Lets say for this example, 6kW's is being produced and it happens to be clear day your heat pump can use say 2kW's continuous at any instant, your background loads are say 1kW so you are using for a period of time upto 3kW's over a period of an hour which equals a total of 3kWh's consumed with the extra being exported to the grid. That's great but you had another 3kW's that could have been used more effectively for something over that same period of time which when the time constant is added equals 3kWh's.
The issue is if you don't use it instantly then it gets exported to the grid, motors are the most difficult to manage because they are inductive devices which unless they able to be controlled with variable frequency really hate variable power input with a passion, mains powered heat pumps dislike a highly variable power input, there simply not designed to cope with it. As for charging an electric car or similar again much the same issue exists with them, for different reasons. Solar is highly variable power source, at any instant the sun can go behind a cloud and the systems output can go from the say 6kW's to virtually nothing in fraction of second. That's the reason why batteries added into a system can be such a big deal, they will absorb excess power depending, then provide it when the sun is suddenly obscured for a period of time and so on as well as being able to provide power when the sun is not available (night time). To be able to store enough energy and have a good life from a set of cells requires a considerable investment in a battery (multiple cells connected together) that is/are designed to cope with high cyclic use and a controller for power to and from them. I generally use Selectronic Battery inverters because they are highly versatile and I can use the digital control switching to turn on and off various loads based on SOC of the batteries or the voltage or other criteria.

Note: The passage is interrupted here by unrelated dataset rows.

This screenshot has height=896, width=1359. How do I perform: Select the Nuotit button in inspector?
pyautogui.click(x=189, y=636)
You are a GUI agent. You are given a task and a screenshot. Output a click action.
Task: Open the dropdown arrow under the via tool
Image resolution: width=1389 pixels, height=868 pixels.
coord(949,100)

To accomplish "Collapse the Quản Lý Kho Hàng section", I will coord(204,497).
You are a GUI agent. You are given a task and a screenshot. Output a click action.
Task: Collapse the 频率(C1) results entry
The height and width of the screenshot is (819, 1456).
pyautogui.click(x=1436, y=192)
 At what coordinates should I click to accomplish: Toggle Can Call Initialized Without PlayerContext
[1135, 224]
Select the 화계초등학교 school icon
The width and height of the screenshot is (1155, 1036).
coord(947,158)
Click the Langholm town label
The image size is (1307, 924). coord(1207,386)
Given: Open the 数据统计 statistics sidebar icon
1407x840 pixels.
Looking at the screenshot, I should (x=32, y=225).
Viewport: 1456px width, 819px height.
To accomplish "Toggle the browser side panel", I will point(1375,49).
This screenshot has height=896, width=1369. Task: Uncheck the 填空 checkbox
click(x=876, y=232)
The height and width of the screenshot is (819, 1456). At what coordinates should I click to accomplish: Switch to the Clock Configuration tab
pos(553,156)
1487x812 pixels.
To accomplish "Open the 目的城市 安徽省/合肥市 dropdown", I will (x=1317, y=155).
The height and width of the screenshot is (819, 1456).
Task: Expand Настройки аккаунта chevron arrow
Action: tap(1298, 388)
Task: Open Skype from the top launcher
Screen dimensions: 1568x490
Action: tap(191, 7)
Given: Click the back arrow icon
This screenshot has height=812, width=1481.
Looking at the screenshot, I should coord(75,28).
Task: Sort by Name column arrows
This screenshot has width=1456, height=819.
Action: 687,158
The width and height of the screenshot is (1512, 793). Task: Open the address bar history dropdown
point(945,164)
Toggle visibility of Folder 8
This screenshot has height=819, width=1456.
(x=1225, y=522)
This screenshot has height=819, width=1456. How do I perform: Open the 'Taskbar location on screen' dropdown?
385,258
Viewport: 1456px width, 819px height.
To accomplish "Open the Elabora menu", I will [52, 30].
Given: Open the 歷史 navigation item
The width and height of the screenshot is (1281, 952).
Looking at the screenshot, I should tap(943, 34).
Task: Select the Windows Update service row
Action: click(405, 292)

TA and his bunch of nutty loops didn't do us any favours with an utter lack of vision that has been about for the last couple years, hopefully we'll see a good change in policy at some stage in the not too distant future, that forces distributors to embrace, rather than stymie, going forward. We'll have to wait and see. I've been leveraging batteries myself for a quite a while, since well before distributors made things so much harder. I've also installed intelligent battery systems and retrofitted battery systems for a number of clients as well over the last several years. They can add considerable savings, but only if done and programmed properly otherwise it becomes very expensive with no savings at all. Good battery solutions are a long term investment. The imagined price reduction of batteries won't occur for a longtime if ever particularly with the AU dollar exchange rate being where it is and not likely to improve anytime soon.